C’è un motivo che dovrebbe indurre tutti gli analisti a dubitare di un successo politico del Partito Democratico nel breve o medio periodo.

Almeno 20 milioni di italiani vive in aree notevolmente urbanizzate della Lombardia, del Veneto e dell’Emilia, del Lazio, della Campania e della Sicilia.
Cittadini che producono la maggior parte del PIL nazionale e del gettito fiscale, che hanno bisogno di innovazione tecnologica, semplificazione, leggi chiare e giustizia rapida, servizi locali flessibili, una P.A. ‘leggera’.

Non nascono in questi territori metropolitani e non ne rappresentano gli umori e le istanze Enrico Letta, Renzi, Bindi, Finocchiaro, Bersani, Prodi, D’Alema, Marini, Franceschini, Vendola, Boldrini, Landini, Ferrero, Damiano, Fornero (che era al governo ‘in quota riformista’, ricordiamolo), Fioroni, Marino eccetera eccetera.
Arrivano dalle ‘città metropolitane’ Civati, Veltroni, Mario Monti, Epifani, Camusso, Barca, Zingaretti e pochi altri.

Sarà anche per questo che i nostri governi non riescono a ‘volare alto’ e la nostra Sinistra resta sempre ancorata a ‘modelli patriarcali e paternalistici’. Un’Italia che vive nella perpetuazione del mito dello slow food e del paesaggio italiano, anzichè della modernità, della produzione industriale, della rivoluzione digitale eccetera eccetera?

Il Partito Democratico è un partito fortemente conservatore oppure no?

_Dati forniti_
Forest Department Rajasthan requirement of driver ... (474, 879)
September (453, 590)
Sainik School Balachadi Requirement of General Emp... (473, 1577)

_Obiettivo_
Sostituisci "pochi altri" con "molti altri" e riscrivi il brano del testo sul Partito Democratico compreso tra "Non nascono in" e "e pochi altri.", estremi inclusi. I dati qui non servono a nulla.

_Risultato completo_
Non nascono in questi territori metropolitani e non ne rappresentano gli umori e le istanze Enrico Letta, Renzi, Bindi, Finocchiaro, Bersani, Prodi, D’Alema, Marini, Franceschini, Vendola, Boldrini, Landini, Ferrero, Damiano, Fornero (che era al governo ‘in quota riformista’, ricordiamolo), Fioroni, Marino eccetera eccetera.
Arrivano dalle ‘città metropolitane’ Civati, Veltroni, Mario Monti, Epifani, Camusso, Barca, Zingaretti e molti altri.